François Mitterrand et la guerre d’Algérie

François Mitterrand et la guerre d’Algérie

Quand François Mitterrand quit te le ministère de la Justice en mai 1957, en pleine guerre d’Algérie, 45 nationalistes ont été guillotinés : un livre choc dévoile, pour la première fois, un pan obscur de la vie de l’ancien président français qui abolira la peine capitale en 1981.

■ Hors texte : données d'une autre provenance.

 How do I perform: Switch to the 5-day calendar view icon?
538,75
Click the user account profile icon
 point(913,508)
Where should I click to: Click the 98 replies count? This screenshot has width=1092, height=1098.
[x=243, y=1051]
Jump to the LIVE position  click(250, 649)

Cet ouvrage, « François Mitterrand et la guerre d’Algérie » (Calmann- Lévy), est l’aboutissement de deux ans d’enquête du journaliste François Malye et de l’historien Benjamin Stora. « Nous avons épluché minutieusement de très nombreuses archives, dont quelque 400 pages de comptes-rendus des séances du Conseil supérieur de la magistrature (CSM) de l’époque, celles du ministère de la Justice ou encore de l’Office universitaire de recherches socialistes et découvert des documents inédits », explique à l’AFP Benjamin Stora, spécialiste de l’Algérie.

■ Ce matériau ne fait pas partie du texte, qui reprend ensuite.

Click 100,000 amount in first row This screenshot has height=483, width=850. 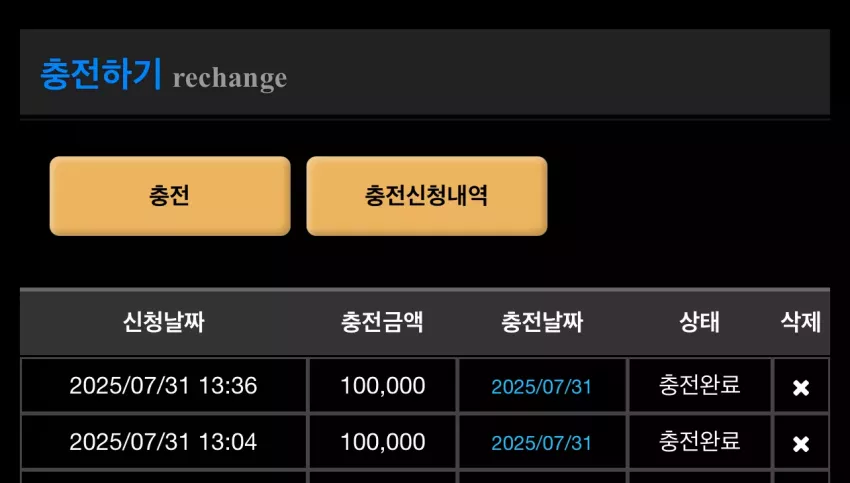(383, 387)
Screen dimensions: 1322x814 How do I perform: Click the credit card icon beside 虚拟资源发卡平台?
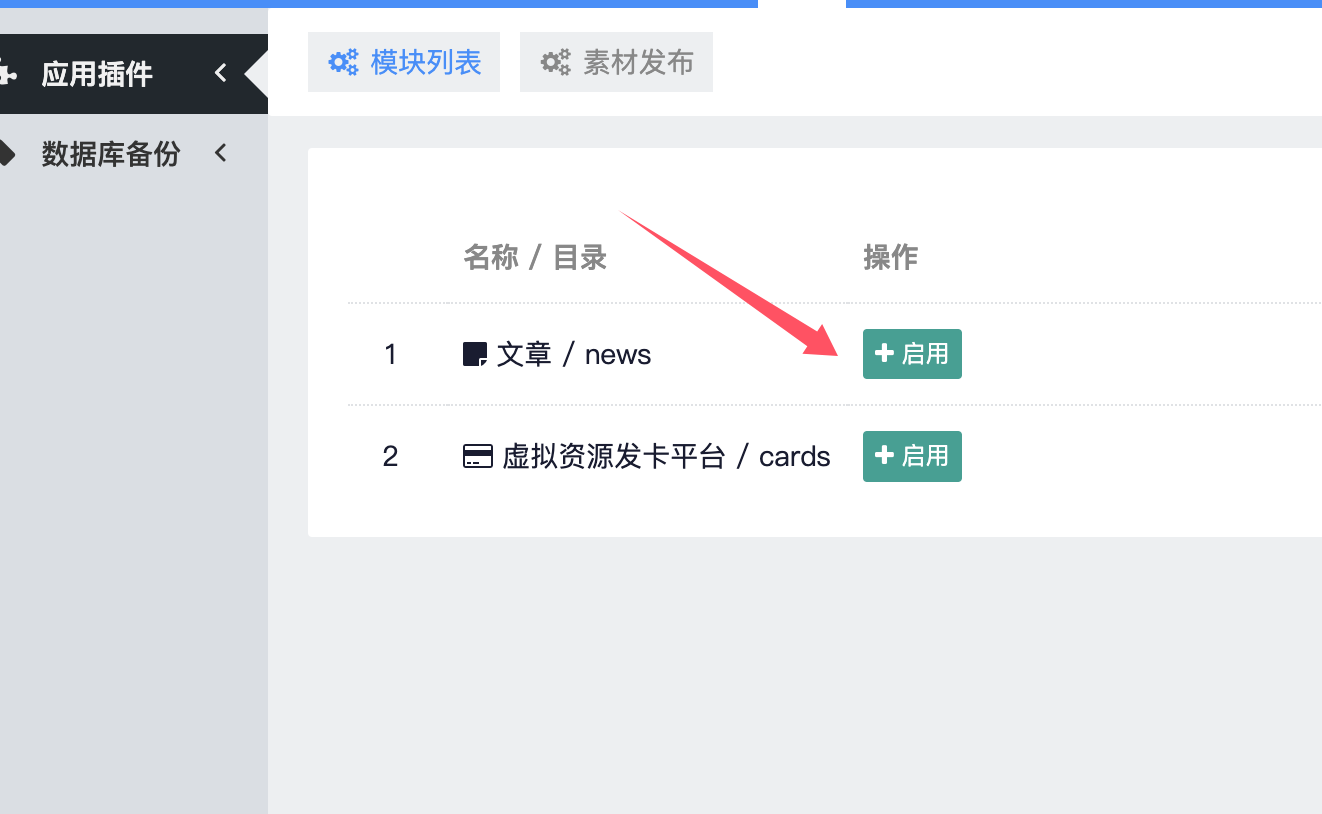pyautogui.click(x=478, y=457)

Révélation de ce livre, coécrit avec François Malye, grand reporter à l’hebdomadaire « Le Point » : pendant seize mois, Mitterrand, alors ministre de la Justice du gouvernement socialiste de Guy Mollet, a laissé, sans broncher, couper les têtes des nationalistes algériens.

Les dossiers sont préparés à la Chancellerie. Et le garde des Sceaux, vice-président du CSM, s’oppose à 80% des recours en grâce. Pendant ces longs mois, François Mitterrand ne fait pas mystère de sa volonté d’abattre la rébellion.

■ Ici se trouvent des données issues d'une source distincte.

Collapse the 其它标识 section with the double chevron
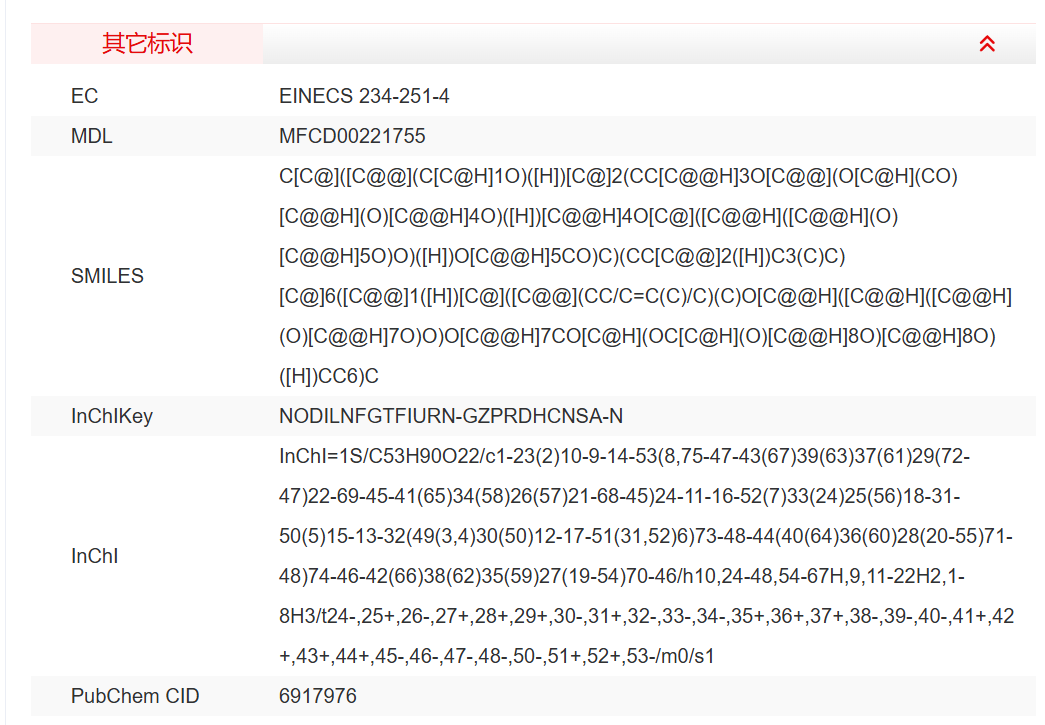The width and height of the screenshot is (1045, 725). click(987, 44)
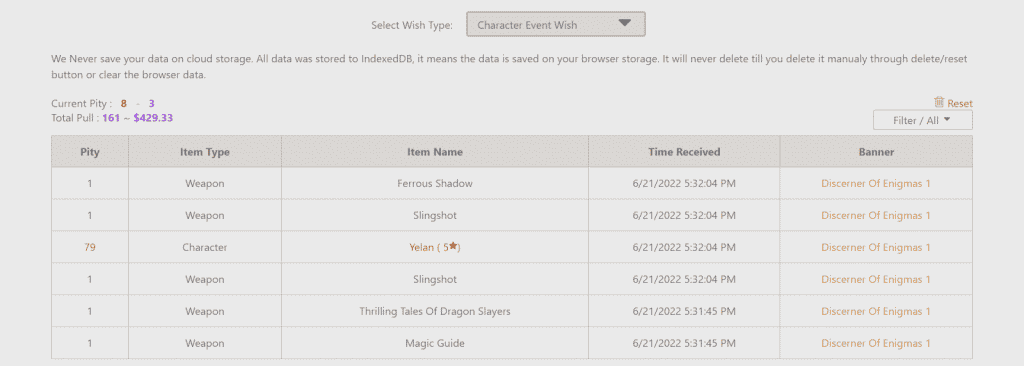This screenshot has width=1024, height=366.
Task: Select Thrilling Tales Of Dragon Slayers cell
Action: click(x=435, y=311)
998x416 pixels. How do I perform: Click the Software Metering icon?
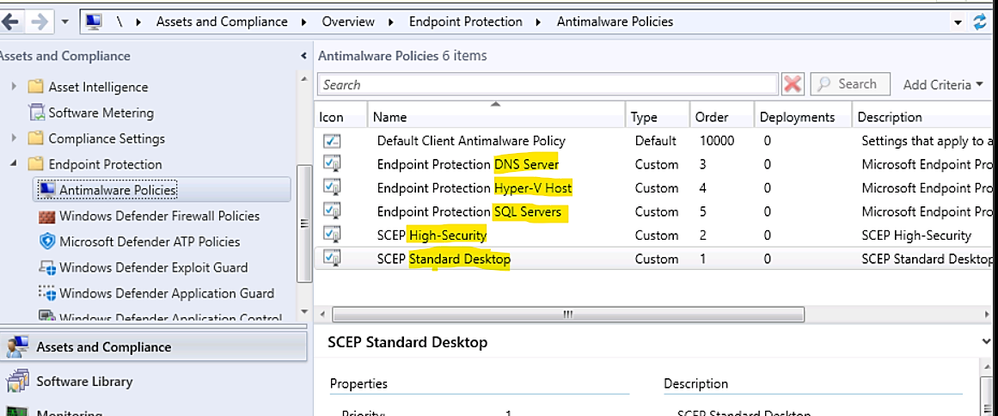point(37,113)
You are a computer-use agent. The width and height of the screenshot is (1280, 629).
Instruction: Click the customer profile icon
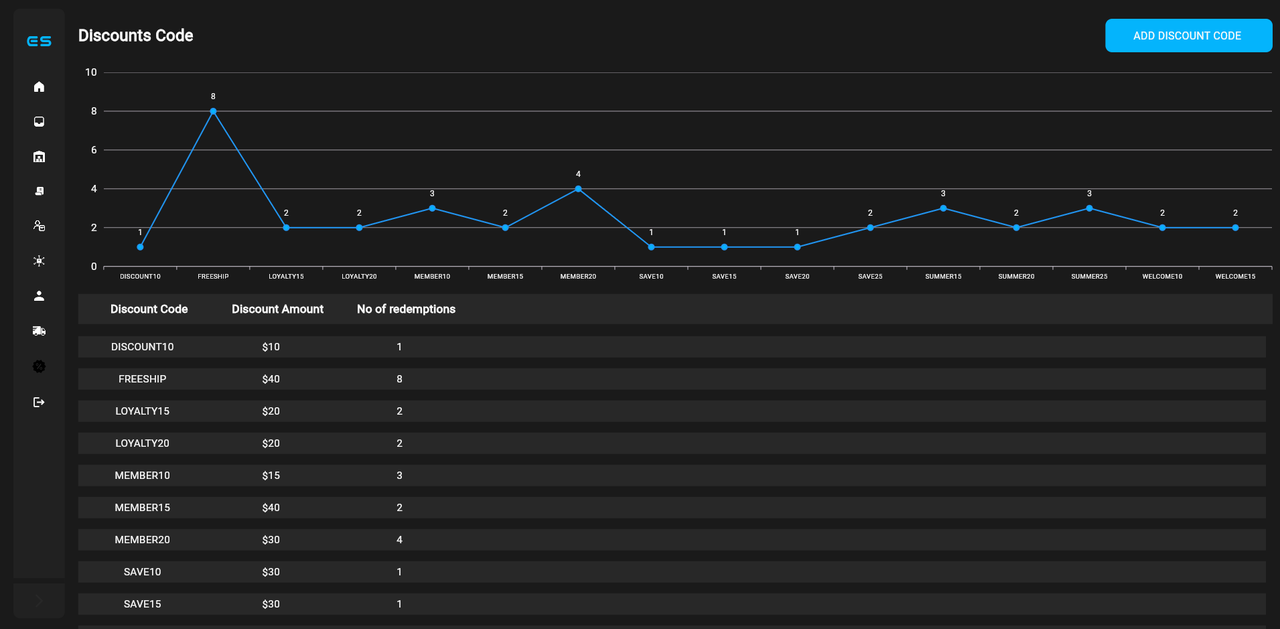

La tendance de son vote au CSM ? « C’était véritablement très répressif, c’est incontestable. Mais c’était la vision qu’il avait de l’Algérie, il pensait que c’était la meilleure solution », se souvient Jean-Claude Périer, seul survivant du CSM de l’époque.

Fin politique et ambitieux, Mitterrand, qui avait alors 40 ans, devait aussi, pour durer, donner des gages aux durs du gouvernement, notent les auteurs. A ce moment très particulier de l’Histoire, ce qu’on peut lui reprocher, « c’est d’avoir accompagné, sans jamais le transgresser, un mouvement général d’acceptation du système colonial et de ses méthodes répressives », soulignent-ils.

« L’historien Jean-Luc Einaudi, poursuit M. Stora, avait déjà ouvert une brèche dans ce passé et dressé en 1986, une première liste des exécutions pendant la guerre d’Algérie ». « Mais personne n’avait encore pris à bras le corps le sujet Mitterrand », assure- t-il. « Pourquoi lui ? Parce qu’il est devenu président de la République. C’était un passage obligé », répond Benjamin Stora.

Les auteurs ont aussi recueilli, en France et en Algérie, les témoignages inédits d’acteurs de cette période, comme l’historienne Georgette Elgey qui fut témoin des événements en tant que journaliste puis conseillère à l’Elysée, à partir de 1982, et de personnalités comme Robert Badinter, Roland Dumas, Michel Rocard ou Jean Daniel. Pour la première fois, ils ont accepté d’aborder cet aspect méconnu de la vie politique de Mitterrand qu’il refusera de renier.

Il fera néanmoins cet aveu, plusieurs décennies plus tard : « J’ai commis au moins une faute dans ma vie, celle- là ». « Ce que je voulais aussi, c’était entendre les voix des Algériens et cela a été la source de révélations extraordinaires. Ainsi, le frère d’un des guillotinés ou encore un ancien responsable du PC algérien, se sont confiés. Ils n’avaient jamais parlé », assure l’historien. « Ce livre est aussi le croisement des paroles et des sources des deux côtés » de la Méditerranée.